Now Senator Charles Schumer (D-NY) has said something truly ominous: unless the House passes an immigration bill he and the President approve of, i.e., with amnesty for all illegals, “the President will have to act on his own.” The President is currently being scrutinized for executive actions which seem to be unauthorized by any law in granting waivers to Obamacare, the Taliban prisoner release deal and others.
Will he exceed what he did in the midst of his 2012 re-election with regard to immigration? Then, shortly before the Democratic convention, he signed an “executive order” granting “provisional legal status” to any illegal immigrant under 18 who was brought into the country by their parents. No such waiver of immigration law was in existence. No matter, it was done and released along with dozens of pages of regulations to facilitate the newly created legal status. Congress was not consulted.
I envision something like that is in the works but on a much larger scale. As the ominous-looking mid-term elections approach, the President wants to mobilize his Hispanic and liberal base. Mass amnesty for all illegal immigrants along with employment authorization could be in the works. With a single pronouncement, the President would change the Immigration and Nationality Act in numerous respects and implement what the House refuses to enact.

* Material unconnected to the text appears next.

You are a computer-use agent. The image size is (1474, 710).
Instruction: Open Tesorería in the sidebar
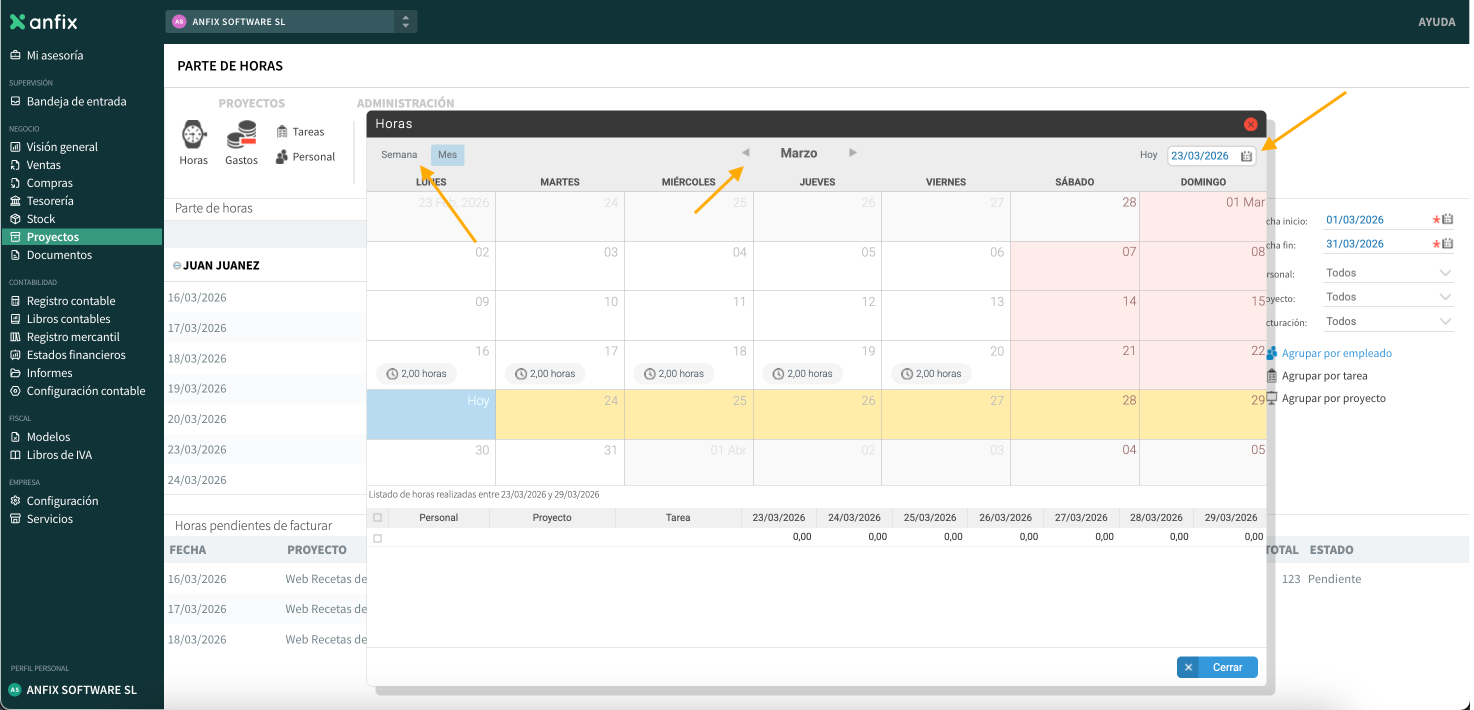pos(50,201)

This may excite the Democratic vote, but it may also bring on impeachment hearings. The President has overstepped his legal authority so many times, the House may decide it’s had enough. Impeachment begins in the House, and such an arrogation of presidential power may be straw that breaks the camel’s back just as the release of the infamous “smoking gun” tape did to President Nixon in August 1974. By itself, the tape would not have led to impeachment, but it was part of a larger pattern of abuse of power and lying to cover it up.
There has never been anything remotely like an executive order giving legal status to millions of illegal immigrants in our history. The 2012 order affected less than a million teenagers. But if it happens, the consequences may be precisely the opposite of what the President is hoping for.
Howard Foster is an immigration attorney based in Chicago.